The new drug, Fexinidazole Winthrop, is now being offered free of charge in specialized treatment centres in Zimbabwe, Malawi, Ethiopia, Tanzania, and Zambia. Its approval comes after groundbreaking clinical trials led by the not-for-profit medical research organization Drugs for Neglected Diseases initiative (DNDi), in collaboration with several African governments and healthcare institutions.
Until now, treatment for rhodesiense sleeping sickness relied on toxic intravenous drugs that required hospital admission and constant monitoring. Fexinidazole changes that paradigm. The new regimen is fully oral, allowing patients to take their medication at home with minimal medical supervision.
This breakthrough transforms how we care for patients suffering from this deadly disease,” said Dr Westain Nyirenda, principal investigator of the Fexinidazole clinical trial in Malawi. “It offers a safer, simpler, and more accessible option, particularly for remote communities.”
In Zimbabwe, a handful of patients have already received the treatment since early 2025. While the country has not faced a recent major outbreak, it remains at risk due to its proximity to tsetse fly habitats and the presence of wild and domestic animal reservoirs that can carry the disease.
Rhodesiense sleeping sickness, also known as Human African Trypanosomiasis (HAT), is transmitted through the bite of infected tsetse flies. It causes a range of debilitating symptoms including fever, confusion, sleep disturbances, and eventually coma and death if untreated.

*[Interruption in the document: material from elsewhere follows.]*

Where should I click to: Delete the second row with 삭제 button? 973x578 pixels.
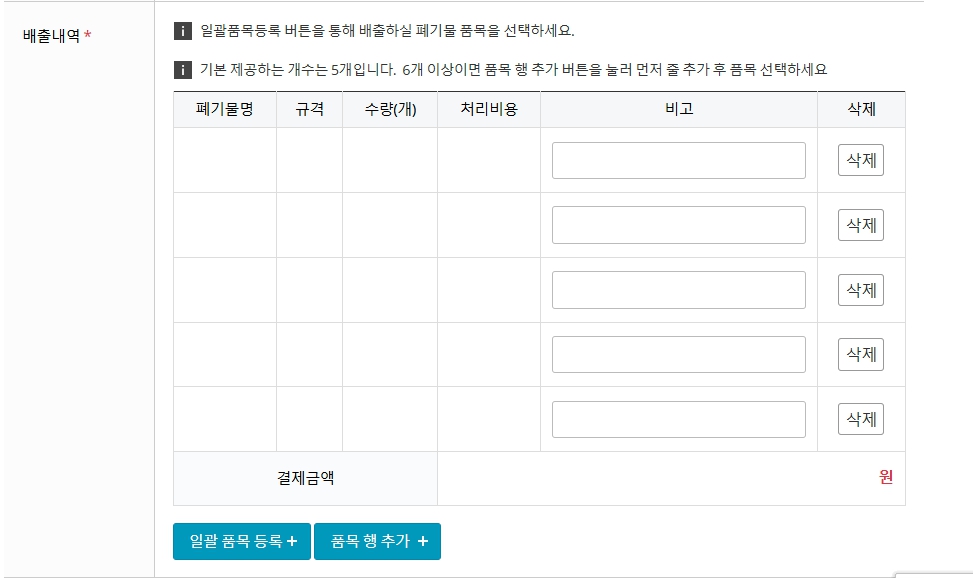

The rhodesiense strain progresses much faster than the gambiense form, which is common in West and Central Africa and has already been eliminated as a public health problem in several countries.

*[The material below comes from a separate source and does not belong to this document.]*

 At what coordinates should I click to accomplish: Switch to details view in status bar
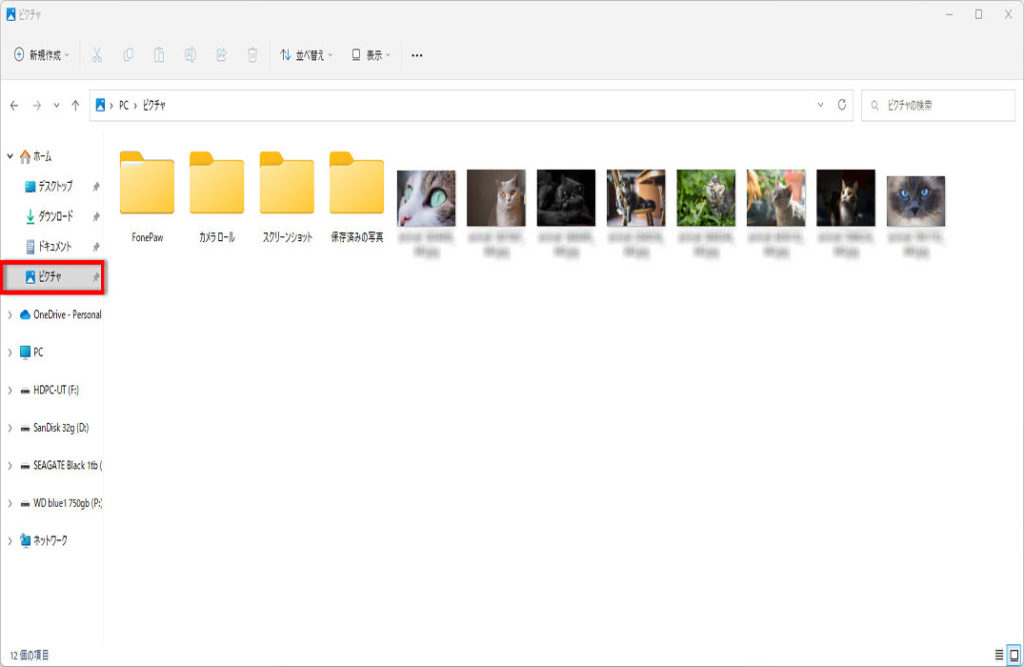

Dr Junior Matangila, Head of DNDi’s sleeping sickness programme, emphasized the urgency of expanding access to the new oral treatment. “With climate and environmental changes increasing human-animal interactions, especially in rural farming areas, the risk of new outbreaks is growing. This treatment gives us a better chance to respond quickly and save lives,” he said.
The approval of Fexinidazole Winthrop by Zimbabwe’s regulatory authorities followed a similar decision in Malawi in late 2024, after the European Medicines Agency issued a positive scientific opinion. WHO also included the drug in its 2024 guidelines as the first-line treatment for T.b. rhodesiense.
Fexinidazole is recommended for adults and children aged six years and older who weigh at least 20 kilograms. It is effective in treating both early-stage (blood and lymph system) and late-stage (central nervous system) forms of the disease. The drug is donated to the WHO by Foundation S, the philanthropic arm of pharmaceutical company Sanofi, and distributed through Médecins Sans Frontières Logistique.
The success of Fexinidazole is the result of a collaborative global effort. The clinical trials were supported by a consortium known as HAT-r-ACC, involving partners from Malawi, Uganda, France, Switzerland, Portugal, and WHO, with financial backing from the European Union and other development agencies.
Beyond treating rhodesiense sleeping sickness, DNDi and Sanofi are also developing acoziborole, a potential single-dose oral cure that could simplify treatment even further and help drive disease elimination across the continent.